Die drohende Wassersperrung in Heven war in Witten das bislang extremste Beispiel für die Folgen des Ausverkaufs an die 'Heuschrecken'. Wir müssen leider mit Wiederholungen und einer Auswitung solcher Vorgänge rechnen. Auch in Witten brauchen wir jetzt Notfall- und Rettungspläne für die Wohnungen der Finanzinvestoren.

Der MieterInnenverein schätzt die Zahl der Wittener Wohnungen unter Kontrolle kurzfristig orientierter Anleger auf über 3000. Sie stammen überwiegend aus Verkäufen von ehemaligen Werks- und Sozialwohnungen in den Jahren 2004-2008, dem Höhepunkt der Finanzblase.

Die Finanzinvestoren sind über alle Ohrenverschuldet und wollen trotzdem Proft machen. Deshalb wird in die Wohnungen auch kaum noch investiert. Manche werden sich schnell in Schrottimmobilien verwandeln. Viele hundert Wohnungen in Witten haben unter diesen Eigentümern keine Zukunft.

Das Mieterforum Ruhr hat von der zukünftigen Landesregierung umfassende Maßnahmen gefordert, um die Wohnviertel der Finanzinvestoren zu retten. "Auch in Witten brauchen wir jetzt Notfall- und Rettungspläne für die Wohnungen der Finanzinvestoren", fordert der MieterInnenverein.

"Dazu gehören abgestimmte Vorgehensweisen mit den Stadtwerken und der Wohnungsaufsicht der Stadt Witten.

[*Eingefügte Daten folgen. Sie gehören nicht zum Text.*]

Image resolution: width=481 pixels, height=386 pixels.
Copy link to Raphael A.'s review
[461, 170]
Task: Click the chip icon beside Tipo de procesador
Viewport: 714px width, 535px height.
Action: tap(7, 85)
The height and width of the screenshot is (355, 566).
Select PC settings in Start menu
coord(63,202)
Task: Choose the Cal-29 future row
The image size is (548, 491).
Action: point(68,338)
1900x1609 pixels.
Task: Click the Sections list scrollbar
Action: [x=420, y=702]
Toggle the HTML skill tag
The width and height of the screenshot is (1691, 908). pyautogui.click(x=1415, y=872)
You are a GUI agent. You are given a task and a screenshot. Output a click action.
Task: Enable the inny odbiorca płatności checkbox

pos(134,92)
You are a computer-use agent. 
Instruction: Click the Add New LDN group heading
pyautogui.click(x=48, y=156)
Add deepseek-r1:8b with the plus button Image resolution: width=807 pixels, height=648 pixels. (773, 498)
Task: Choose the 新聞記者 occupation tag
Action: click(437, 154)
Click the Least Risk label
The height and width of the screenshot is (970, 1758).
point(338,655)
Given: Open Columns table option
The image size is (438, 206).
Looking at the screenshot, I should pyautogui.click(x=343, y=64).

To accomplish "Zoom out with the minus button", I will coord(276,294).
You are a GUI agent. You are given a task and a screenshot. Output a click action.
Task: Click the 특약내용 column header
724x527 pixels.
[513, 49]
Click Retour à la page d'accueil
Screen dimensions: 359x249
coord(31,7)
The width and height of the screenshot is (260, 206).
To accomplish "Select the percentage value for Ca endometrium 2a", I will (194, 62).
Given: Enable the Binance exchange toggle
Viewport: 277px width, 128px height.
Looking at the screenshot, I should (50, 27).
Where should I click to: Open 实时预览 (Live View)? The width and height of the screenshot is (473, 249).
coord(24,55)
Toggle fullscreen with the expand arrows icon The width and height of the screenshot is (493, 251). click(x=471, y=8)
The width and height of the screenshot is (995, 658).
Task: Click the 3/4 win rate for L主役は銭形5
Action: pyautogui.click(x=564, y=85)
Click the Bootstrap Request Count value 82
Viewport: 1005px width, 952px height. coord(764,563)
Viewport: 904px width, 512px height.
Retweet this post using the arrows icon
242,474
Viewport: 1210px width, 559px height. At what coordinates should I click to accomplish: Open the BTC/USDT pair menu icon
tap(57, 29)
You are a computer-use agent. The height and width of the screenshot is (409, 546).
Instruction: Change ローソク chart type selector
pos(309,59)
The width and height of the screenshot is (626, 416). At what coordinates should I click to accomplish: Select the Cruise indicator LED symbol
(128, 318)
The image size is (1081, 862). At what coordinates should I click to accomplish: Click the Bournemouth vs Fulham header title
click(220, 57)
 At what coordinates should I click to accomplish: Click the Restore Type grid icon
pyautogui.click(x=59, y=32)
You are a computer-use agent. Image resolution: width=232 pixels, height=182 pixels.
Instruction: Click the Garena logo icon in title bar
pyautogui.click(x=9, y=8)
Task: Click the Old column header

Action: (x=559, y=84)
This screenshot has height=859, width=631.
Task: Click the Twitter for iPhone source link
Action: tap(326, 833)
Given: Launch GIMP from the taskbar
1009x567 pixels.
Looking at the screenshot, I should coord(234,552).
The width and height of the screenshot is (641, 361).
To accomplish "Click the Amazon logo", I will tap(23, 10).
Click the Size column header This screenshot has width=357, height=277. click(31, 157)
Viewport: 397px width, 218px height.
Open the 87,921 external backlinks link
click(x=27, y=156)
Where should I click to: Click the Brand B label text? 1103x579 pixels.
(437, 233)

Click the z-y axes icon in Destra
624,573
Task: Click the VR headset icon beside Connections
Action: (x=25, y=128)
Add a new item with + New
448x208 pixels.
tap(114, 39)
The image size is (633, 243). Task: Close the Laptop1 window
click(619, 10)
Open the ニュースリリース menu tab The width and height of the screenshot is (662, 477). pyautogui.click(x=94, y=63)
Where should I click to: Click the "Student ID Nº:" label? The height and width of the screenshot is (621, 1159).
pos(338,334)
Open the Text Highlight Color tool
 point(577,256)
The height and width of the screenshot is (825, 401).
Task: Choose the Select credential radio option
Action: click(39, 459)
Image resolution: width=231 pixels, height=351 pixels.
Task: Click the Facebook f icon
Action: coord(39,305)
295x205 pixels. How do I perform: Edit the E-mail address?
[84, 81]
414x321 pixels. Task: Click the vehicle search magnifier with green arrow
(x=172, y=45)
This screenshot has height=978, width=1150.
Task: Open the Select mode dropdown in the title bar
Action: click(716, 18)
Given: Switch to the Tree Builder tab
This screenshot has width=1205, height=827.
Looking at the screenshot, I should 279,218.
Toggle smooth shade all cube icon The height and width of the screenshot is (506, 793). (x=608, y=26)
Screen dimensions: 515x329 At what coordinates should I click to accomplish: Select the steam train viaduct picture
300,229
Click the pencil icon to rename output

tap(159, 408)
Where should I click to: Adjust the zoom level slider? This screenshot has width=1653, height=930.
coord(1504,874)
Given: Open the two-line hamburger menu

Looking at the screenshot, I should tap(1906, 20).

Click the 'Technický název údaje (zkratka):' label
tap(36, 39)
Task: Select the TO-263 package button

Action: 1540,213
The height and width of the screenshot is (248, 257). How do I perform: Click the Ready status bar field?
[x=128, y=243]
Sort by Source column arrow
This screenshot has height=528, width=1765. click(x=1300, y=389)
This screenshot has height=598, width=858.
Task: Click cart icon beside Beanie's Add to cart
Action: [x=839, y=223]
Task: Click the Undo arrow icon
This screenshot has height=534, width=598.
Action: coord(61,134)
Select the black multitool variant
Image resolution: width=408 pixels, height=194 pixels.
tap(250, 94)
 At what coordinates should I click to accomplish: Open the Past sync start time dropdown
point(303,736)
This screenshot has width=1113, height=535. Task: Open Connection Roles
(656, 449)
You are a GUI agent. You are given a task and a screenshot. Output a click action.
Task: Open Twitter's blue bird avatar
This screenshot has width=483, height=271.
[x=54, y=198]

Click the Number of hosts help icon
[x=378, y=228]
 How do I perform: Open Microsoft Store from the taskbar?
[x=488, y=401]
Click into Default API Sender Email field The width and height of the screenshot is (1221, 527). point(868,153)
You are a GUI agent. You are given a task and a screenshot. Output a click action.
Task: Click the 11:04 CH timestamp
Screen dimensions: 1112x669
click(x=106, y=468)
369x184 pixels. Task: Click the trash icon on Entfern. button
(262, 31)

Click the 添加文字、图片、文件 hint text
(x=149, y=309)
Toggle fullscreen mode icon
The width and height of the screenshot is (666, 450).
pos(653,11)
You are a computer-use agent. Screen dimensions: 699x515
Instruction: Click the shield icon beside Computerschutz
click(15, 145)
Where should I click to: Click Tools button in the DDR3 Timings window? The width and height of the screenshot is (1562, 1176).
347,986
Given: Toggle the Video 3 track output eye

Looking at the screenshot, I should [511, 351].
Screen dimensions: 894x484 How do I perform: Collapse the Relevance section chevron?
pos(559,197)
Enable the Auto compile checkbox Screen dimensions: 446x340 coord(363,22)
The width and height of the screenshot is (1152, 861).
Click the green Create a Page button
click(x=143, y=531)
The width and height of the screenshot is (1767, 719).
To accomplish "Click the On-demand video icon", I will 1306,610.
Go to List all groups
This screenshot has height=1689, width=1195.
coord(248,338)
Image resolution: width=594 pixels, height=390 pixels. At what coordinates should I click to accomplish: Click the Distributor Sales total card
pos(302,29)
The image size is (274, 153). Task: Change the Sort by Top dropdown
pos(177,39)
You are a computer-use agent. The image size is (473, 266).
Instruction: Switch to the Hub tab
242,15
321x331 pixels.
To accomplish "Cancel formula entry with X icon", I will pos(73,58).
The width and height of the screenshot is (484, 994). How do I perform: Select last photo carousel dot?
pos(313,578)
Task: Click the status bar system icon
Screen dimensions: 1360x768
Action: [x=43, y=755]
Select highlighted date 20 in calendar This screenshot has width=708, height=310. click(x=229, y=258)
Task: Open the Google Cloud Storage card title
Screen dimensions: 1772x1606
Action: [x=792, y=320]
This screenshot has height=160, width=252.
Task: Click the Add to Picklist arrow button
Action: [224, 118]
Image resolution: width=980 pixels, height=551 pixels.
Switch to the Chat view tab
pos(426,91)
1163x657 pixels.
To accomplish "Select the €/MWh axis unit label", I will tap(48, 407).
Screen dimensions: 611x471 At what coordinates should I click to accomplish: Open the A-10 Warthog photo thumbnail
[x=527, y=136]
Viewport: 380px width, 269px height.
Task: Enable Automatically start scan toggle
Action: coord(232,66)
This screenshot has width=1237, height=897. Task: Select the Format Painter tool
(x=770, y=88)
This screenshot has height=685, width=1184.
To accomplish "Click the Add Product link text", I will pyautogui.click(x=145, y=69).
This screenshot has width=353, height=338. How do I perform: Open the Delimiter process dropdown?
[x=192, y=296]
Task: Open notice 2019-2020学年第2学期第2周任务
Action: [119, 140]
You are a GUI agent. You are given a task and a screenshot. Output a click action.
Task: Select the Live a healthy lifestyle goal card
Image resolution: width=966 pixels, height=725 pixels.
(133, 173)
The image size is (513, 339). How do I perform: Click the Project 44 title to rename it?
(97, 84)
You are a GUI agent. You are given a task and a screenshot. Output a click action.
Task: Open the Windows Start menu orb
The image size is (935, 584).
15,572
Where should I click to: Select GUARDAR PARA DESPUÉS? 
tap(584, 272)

Heven-Ost sollte zum Sanierungsbiet erklärt werden. Dann hätte die Stadt im Fall von Notverkäufen und Zwangsversteigerungen ein Vorkaufsrecht. Um dieses wahrzunehmen, brauchen wir Wittener Wohnungsunternehmen als Auffang- und Sanierungsträger und Aufkauf- und Sanierungs-Hilfen aus der Wohnraumförderung des Landes."

SPD, Grüne und Linke teilen inzwischen offiziell viele der Positionen

und Forderungen von Mieterforum Ruhr zur Rettung der Wohnungen vor den "Heuschrecken". Die Mietervereine werden für eine Umsetzung nach der Landtagswahl kämpfen.